━━━━━ Text section ━━━━━
Overwhelmed and Frustrated
Friday, February 01, 2013
I'm so annoyed and frustrated right now. I have been so focused on getting the pannectomy surgery that I WANT that I have been avoiding a very real fact. I have a hernia. Again. That probably needs surgical repair. Again. SERIOUSLY!?!?!?! I have had this stupid ventral hernia repaired 4 times already, and have 3 meshes holding me together. It's been bulging more during exercise the past few weeks, and yesterday became very painful while doing crunches on the bosu ball.
If you don't know.... having an abdominal hernia repaired is not an easy surgery. I have a 14" scar down my tummy to prove it. It's painful with a several week recovery period. I've had infections and other complications in the past from them. This is a road I desperately hoped was in the past.
━━━━━
**Task objective**
Carry on the blog post about the hernia from its last sentence, keeping the writer's voice.
━━━━━ Entries supplied ━━━━━
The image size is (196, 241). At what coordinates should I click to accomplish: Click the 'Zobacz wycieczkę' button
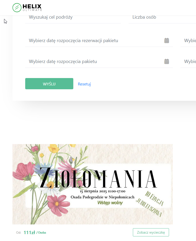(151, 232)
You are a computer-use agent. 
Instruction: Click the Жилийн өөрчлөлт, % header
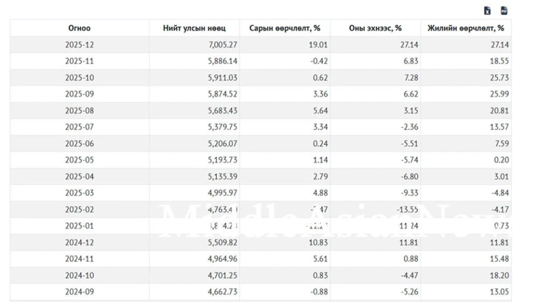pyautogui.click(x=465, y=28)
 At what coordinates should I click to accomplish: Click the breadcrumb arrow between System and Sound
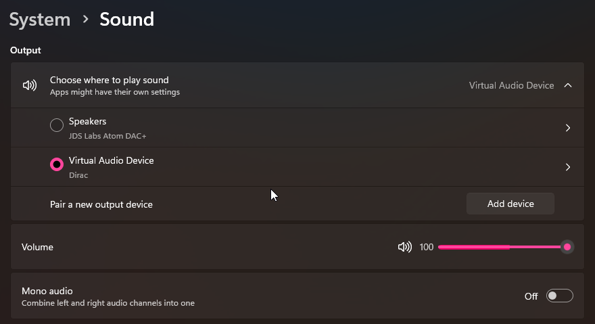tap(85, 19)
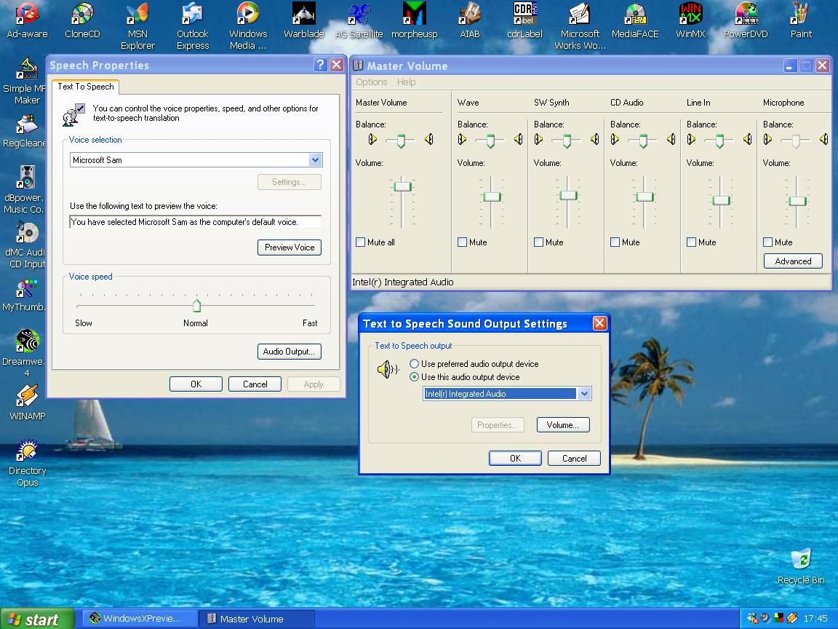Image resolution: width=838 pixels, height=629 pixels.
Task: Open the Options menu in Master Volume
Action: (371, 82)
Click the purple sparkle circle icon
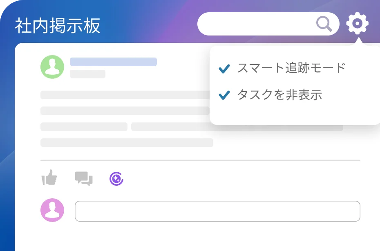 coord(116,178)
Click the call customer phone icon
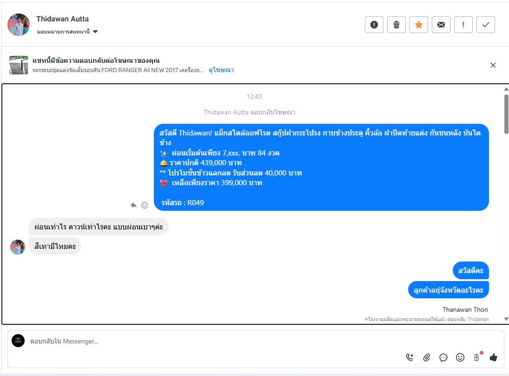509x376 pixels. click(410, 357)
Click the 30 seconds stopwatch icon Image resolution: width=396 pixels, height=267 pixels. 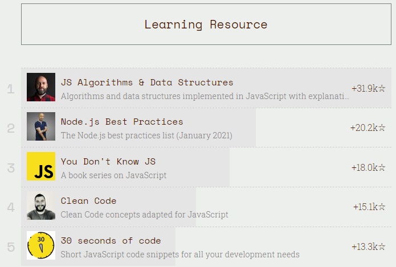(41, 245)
━━━━━
**Output**
The other complication in this is that I have a surgeon I trust. Implicitly. He has done the past 3 repairs after the first failed and did quite a bit of damage in the process. And when my Cesarean got infected, he is the surgeon that my OB called in. But he has recently switched hospital providers... and I work for (and am insured through) a competing hospital. That means I will likely be referred to a different surgeon for repair. This thought is terrifying.
The only UP side is that I am in the best physical shape that I've been in since High School. Perhaps that would improve the recovery. I also want to investigate getting the pannectomy done simultaneously (I believe 100% that 17# of skin hanging is hindering the hernia repairs).
I've set up an appointment with my primary doc, and in the meantime will work to continue to lose weight and stay fit & health. THAT, at least, is in my control.